J’insiste un peu sur ces dispositifs parce que le problème qui nous est posé, à Montreuil, par la propreté est devenu un problème politique. Au sens ou l’ampleur prise par celui ci met à mal la notion d’espace commun, défie l’efficacité du service public et celle de l’autorité territoriale et impacte directement la qualité de vie des Montreuillois.

La bataille de la propreté à Montreuil, c’est une bataille que nous devons gagner. C’est une question de cadre de vie, de bien-être et de santé publique. C’est une question prioritaire pour notre majorité.

Nos ambitions pour notre population sont réelles.

Elles le sont d’autant plus que pour nos concitoyens la vie est difficile, parfois dure. Ils ont donc plus que jamais besoin de notre présence à leurs côtés et de nos services et de nos interventions : sur le terrain et auprès des institutions.

Dans un contexte de diète budgétaire imposée par l’Etat nous ne serons jamais les bons petits gestionnaires de la pénurie , ni les petits boutiquiers du service public.

Nous n’appauvrirons pas les plus modestes en réduisant nos services ou en augmentant inconsidérément leur participation aux finances communales.

Et, en cette période de préparation budgétaire j’ai demandé aux services de la ville de ne rien lâcher. L’Etat, la Région, le département ou la communauté d’agglomération chacun devra rendre à Montreuil ce qui doit, de droit, revenir aux Montreuillois. Je multiplie mes rencontres institutionnelles afin de faire avancer nos projets. J’ai rencontré récemment le Président du Conseil Général pour renouer un partenariat fort entre Montreuil et le Département, pour travailler avec lui à la construction du 10ème collège nécessaire à Montreuil ou à la rénovation de la Croix de Chavaux.

Ce dialogue est important et s’il le faut nous irons ensemble obtenir de nos partenaires qu’ils respectent tous les engagements pris.

A cette occasion je pense aux habitants des Morillons, à la direction du LIDL qui s’était pourtant engagée à rester ouvert, et qui laisse la place « Le Morillon » un peu plus déserte alors que ce quartier a besoin de vie, de services publics, de commerces et de sécurité. J’ai sollicité le Préfet pour m’aider à accueillir des possibles repreneurs dans un contexte sécurisé. Je me battrai sur ce dossier car c’est le quotidien même des habitants qui en jeu.

Nous avons donc besoin de l’aide de nos partenaires mais dans le même temps, je compte sur les élus, sur les services pour que chaque dépense soit maîtrisée, pour que chaque euro dépensé soit socialement valorisé.
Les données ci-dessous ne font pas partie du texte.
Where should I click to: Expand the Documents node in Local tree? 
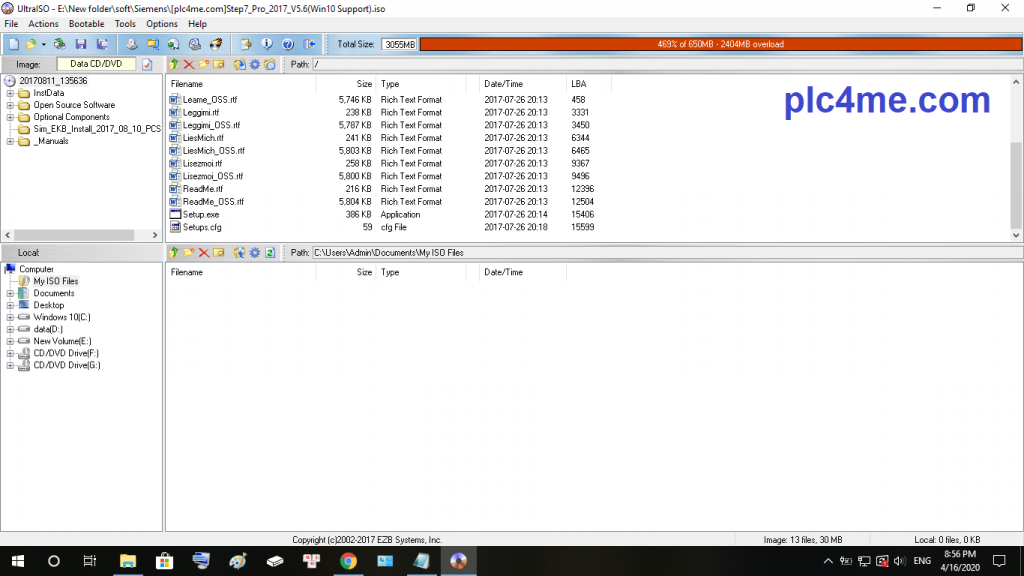point(10,293)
C’est un devoir citoyen. C’est notre responsabilité d’élu.

Nous ne vivons pas en vase clos. L’austérité frappe à toutes les portes y compris aux nôtres. Dans une France et un monde en crise faire de Montreuil une ville dont les Montreuillois soient fiers, une ville innovante et attractive, une ville qui s’en sort bien, une ville qui ne cède rien pour assurer un avenir décent est un défi.
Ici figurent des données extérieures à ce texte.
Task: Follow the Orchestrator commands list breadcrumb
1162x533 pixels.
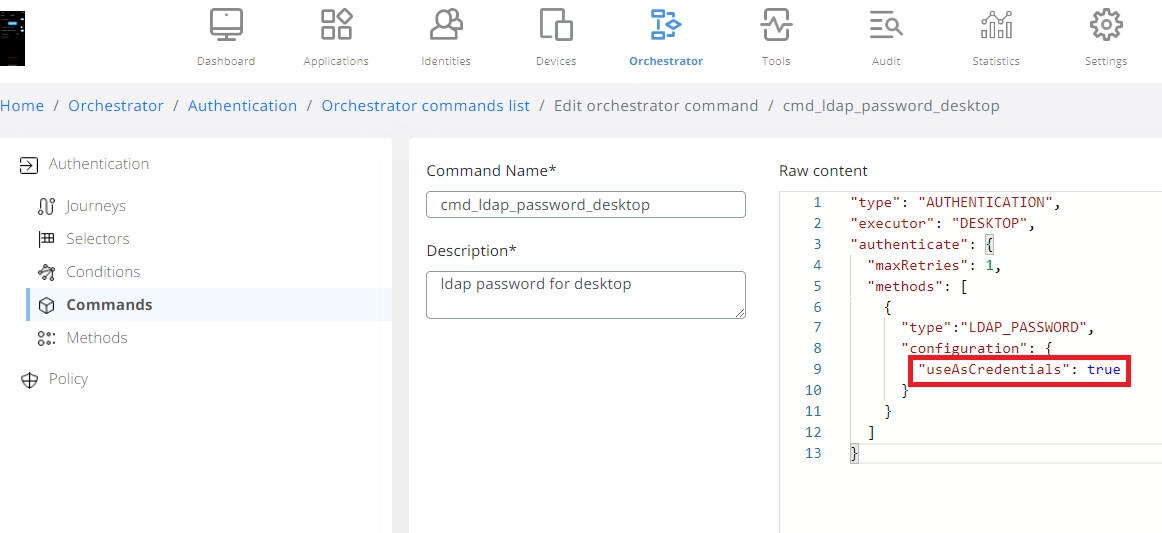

Ensemble nous devons le relever.

A Montreuil, nous avons les intelligences, les savoir-faire pour affronter positivement un avenir tourmenté et réussir ensemble notre projet humaniste pour la ville.

J’ai souvent dit que vivre à Montreuil devait être une chance pour ses habitants.

Retroussons nos manches et ayons confiance en l’avenir.